Records supplied:
━━━━━━━━━━━━━━━━━━━━━━━━━━━━━━
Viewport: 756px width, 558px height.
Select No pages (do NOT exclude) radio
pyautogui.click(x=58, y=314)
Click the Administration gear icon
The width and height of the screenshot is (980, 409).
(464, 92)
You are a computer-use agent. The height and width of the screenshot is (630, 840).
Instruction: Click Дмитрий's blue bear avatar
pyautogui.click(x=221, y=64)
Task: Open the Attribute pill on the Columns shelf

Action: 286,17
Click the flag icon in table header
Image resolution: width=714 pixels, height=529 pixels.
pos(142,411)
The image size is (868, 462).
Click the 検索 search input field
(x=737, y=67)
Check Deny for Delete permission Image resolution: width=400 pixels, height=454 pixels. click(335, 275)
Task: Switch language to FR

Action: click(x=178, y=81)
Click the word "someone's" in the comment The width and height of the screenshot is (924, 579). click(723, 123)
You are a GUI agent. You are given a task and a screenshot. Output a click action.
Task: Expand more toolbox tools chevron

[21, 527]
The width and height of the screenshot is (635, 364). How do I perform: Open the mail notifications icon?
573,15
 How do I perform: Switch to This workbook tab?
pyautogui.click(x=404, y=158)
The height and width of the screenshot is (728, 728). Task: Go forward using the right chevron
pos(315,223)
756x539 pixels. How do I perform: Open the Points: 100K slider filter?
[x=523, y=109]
━━━━━━━━━━━━━━━━━━━━━━━━━━━━━━
Work task: Find and copy each line of the data where "agent" is present.

Written response:
You are a computer-use agent. The height and width of the screenshot is (630, 840).
You are a GUI agent. You are given a task and a screenshot. Output a click action.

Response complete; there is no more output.